[[ TASK MATERIAL open ]]
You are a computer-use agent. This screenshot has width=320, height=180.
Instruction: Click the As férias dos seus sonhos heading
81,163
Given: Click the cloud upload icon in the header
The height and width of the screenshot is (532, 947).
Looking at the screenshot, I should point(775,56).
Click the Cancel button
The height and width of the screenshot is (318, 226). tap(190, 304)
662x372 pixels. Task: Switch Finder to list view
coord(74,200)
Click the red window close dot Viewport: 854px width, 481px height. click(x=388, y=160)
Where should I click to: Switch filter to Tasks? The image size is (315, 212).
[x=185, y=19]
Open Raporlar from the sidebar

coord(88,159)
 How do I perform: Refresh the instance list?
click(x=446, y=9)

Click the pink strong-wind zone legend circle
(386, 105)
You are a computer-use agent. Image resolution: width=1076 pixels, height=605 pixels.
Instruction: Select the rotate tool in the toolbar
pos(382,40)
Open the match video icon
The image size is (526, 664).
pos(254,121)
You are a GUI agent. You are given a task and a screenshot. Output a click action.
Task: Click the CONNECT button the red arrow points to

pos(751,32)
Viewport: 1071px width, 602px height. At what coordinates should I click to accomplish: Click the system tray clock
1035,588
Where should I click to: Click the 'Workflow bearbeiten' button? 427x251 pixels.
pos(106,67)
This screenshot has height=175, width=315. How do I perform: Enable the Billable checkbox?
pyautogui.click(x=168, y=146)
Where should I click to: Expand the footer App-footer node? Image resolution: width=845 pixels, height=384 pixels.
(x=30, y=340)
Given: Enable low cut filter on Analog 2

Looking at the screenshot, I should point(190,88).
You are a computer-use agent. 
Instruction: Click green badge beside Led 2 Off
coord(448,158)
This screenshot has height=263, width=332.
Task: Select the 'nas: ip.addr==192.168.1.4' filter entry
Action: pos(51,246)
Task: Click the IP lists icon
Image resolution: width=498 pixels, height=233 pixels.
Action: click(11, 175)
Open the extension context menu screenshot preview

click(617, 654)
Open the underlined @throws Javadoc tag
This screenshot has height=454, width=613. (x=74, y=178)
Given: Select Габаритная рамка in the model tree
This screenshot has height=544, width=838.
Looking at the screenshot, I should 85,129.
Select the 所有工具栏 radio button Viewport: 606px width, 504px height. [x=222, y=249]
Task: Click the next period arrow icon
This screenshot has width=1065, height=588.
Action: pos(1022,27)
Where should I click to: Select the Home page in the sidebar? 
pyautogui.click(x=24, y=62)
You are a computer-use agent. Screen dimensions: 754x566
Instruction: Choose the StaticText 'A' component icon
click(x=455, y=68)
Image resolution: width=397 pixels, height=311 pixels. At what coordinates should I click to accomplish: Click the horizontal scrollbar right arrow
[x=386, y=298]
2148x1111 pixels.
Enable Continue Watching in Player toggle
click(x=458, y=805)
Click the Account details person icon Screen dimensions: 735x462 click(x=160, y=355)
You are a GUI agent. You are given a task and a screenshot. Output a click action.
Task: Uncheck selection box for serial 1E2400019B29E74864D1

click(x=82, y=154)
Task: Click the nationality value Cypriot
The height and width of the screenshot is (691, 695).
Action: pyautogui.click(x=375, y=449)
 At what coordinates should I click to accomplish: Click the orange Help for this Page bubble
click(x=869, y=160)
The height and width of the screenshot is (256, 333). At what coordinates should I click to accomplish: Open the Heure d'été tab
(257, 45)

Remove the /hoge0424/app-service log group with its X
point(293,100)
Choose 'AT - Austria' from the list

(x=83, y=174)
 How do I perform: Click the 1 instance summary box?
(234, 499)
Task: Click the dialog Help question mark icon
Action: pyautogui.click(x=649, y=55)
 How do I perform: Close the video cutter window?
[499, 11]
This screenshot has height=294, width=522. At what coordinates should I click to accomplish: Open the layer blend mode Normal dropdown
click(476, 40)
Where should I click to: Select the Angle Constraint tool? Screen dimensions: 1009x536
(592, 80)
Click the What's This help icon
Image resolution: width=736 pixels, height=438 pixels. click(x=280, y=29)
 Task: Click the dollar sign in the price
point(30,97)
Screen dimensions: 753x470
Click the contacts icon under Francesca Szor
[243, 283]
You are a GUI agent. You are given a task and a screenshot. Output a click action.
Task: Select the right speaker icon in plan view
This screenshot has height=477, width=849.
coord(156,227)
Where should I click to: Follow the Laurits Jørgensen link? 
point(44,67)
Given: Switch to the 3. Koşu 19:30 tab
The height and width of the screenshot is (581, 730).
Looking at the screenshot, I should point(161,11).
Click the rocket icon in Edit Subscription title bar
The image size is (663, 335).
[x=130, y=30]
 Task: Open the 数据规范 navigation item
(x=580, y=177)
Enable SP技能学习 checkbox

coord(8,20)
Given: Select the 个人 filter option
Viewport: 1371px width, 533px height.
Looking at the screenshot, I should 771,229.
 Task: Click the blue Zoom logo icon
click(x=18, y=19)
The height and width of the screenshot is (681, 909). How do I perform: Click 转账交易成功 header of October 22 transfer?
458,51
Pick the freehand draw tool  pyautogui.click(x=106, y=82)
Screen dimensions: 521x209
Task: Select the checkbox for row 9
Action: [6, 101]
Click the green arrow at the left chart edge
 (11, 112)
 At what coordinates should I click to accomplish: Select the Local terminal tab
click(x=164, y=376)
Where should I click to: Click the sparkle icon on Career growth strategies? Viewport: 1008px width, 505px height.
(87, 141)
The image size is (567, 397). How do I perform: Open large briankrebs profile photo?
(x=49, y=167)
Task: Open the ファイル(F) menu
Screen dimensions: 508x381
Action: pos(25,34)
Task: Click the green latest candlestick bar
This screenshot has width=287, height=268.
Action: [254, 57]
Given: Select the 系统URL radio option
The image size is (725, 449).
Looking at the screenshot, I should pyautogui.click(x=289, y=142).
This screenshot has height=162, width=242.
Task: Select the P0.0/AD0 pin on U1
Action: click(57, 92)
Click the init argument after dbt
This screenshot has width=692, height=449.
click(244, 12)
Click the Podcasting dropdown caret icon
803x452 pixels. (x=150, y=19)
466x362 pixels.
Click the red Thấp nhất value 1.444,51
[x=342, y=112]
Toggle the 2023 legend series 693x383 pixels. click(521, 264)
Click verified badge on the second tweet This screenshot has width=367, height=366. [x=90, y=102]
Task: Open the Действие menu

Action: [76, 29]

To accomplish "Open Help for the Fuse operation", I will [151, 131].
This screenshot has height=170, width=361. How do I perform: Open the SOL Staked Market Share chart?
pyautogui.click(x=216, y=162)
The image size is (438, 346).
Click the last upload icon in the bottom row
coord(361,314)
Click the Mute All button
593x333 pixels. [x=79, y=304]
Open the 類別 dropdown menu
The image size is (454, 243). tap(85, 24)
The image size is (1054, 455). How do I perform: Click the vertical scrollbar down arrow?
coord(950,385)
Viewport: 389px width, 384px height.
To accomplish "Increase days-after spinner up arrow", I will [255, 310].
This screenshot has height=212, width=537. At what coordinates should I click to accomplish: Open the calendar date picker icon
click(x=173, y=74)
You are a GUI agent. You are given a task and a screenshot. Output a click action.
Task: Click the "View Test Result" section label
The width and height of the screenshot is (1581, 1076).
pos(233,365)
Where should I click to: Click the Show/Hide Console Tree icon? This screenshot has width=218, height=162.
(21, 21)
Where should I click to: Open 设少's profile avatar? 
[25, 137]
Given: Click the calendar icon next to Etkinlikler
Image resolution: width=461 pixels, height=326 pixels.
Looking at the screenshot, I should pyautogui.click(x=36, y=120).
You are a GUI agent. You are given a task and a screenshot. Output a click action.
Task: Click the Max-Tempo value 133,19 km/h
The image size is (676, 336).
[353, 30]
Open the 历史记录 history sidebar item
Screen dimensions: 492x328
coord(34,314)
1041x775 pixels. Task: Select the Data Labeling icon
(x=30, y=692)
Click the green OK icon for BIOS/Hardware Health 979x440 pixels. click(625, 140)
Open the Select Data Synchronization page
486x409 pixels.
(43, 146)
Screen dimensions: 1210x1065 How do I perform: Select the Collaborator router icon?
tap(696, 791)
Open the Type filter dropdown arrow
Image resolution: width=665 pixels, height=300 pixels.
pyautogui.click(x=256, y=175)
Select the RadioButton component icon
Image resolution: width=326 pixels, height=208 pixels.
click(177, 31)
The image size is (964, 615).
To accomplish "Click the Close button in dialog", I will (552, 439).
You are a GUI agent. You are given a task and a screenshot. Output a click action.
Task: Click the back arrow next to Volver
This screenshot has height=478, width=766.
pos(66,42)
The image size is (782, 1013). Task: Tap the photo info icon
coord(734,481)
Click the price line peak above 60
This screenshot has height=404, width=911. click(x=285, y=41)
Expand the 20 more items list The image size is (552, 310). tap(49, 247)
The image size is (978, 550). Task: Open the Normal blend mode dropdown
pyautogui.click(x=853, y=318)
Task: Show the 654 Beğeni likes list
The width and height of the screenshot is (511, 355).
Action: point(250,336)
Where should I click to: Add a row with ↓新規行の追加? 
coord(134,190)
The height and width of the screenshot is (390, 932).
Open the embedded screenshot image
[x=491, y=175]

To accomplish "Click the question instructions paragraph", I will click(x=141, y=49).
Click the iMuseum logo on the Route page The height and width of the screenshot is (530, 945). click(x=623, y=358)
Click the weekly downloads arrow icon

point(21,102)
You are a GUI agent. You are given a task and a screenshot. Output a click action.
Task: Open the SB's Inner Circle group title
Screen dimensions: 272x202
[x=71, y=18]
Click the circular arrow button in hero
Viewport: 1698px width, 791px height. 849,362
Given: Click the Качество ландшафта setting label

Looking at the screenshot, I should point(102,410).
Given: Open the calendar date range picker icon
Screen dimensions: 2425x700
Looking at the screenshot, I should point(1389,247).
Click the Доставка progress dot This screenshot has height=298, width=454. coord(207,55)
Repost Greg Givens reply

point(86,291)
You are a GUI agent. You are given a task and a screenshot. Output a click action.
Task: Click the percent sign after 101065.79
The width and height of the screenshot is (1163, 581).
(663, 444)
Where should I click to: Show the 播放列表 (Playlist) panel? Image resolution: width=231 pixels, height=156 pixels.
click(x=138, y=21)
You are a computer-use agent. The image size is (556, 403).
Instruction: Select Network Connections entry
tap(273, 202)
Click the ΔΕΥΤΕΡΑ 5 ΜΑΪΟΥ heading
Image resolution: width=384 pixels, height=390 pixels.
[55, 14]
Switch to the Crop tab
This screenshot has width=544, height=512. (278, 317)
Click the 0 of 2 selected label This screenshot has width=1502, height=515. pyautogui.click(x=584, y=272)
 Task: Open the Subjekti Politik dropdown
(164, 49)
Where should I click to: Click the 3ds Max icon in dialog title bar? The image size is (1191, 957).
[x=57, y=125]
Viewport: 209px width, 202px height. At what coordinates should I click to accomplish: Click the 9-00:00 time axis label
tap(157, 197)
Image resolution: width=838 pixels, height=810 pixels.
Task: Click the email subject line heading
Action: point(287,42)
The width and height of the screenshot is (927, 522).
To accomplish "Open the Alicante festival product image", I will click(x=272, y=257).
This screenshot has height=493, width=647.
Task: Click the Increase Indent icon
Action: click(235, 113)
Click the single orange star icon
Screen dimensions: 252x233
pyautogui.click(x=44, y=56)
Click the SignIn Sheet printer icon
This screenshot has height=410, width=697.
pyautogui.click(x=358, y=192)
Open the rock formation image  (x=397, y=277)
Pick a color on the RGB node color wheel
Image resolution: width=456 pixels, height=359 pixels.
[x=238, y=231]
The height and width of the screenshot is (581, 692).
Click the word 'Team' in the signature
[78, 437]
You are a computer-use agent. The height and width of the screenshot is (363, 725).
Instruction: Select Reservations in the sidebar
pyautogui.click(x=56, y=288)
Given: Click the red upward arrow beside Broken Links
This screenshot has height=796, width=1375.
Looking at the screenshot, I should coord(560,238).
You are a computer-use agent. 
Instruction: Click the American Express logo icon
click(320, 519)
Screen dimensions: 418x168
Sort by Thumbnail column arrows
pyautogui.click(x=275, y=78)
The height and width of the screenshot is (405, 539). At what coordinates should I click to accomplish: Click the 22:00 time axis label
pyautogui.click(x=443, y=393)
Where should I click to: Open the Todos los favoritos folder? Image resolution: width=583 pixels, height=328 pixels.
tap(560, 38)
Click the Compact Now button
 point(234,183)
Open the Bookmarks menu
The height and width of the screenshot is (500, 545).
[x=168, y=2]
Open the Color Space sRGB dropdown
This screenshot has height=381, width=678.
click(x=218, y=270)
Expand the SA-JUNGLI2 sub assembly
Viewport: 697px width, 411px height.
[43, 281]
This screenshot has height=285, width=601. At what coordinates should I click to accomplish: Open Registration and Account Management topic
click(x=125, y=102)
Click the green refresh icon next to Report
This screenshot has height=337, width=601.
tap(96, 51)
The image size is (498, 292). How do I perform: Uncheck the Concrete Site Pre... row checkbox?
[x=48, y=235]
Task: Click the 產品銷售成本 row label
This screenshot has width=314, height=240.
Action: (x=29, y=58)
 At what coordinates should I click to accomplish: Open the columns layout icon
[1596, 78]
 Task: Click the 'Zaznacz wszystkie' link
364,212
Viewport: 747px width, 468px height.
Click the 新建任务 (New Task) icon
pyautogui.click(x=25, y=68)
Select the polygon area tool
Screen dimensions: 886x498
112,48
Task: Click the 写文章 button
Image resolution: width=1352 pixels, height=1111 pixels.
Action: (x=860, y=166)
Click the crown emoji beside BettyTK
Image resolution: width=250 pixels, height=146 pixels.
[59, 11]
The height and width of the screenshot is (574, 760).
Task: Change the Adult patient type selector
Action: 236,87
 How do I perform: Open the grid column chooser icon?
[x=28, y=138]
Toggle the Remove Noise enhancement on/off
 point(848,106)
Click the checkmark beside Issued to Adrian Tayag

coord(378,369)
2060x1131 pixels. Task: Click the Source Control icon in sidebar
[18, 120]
[[ TASK MATERIAL closed ]]
_WHAT YOU SHOULD DO_: Your answer should be the lines above from the one containing "Click the circular arrow button in hero" through the one containing "Task: Click the percent sign after 101065.79", copied exactly and with both ends kept.

_RESPONSE BOX_:
Click the circular arrow button in hero
Viewport: 1698px width, 791px height. 849,362
Given: Click the Качество ландшафта setting label

Looking at the screenshot, I should point(102,410).
Given: Open the calendar date range picker icon
Screen dimensions: 2425x700
Looking at the screenshot, I should point(1389,247).
Click the Доставка progress dot This screenshot has height=298, width=454. coord(207,55)
Repost Greg Givens reply

point(86,291)
You are a GUI agent. You are given a task and a screenshot. Output a click action.
Task: Click the percent sign after 101065.79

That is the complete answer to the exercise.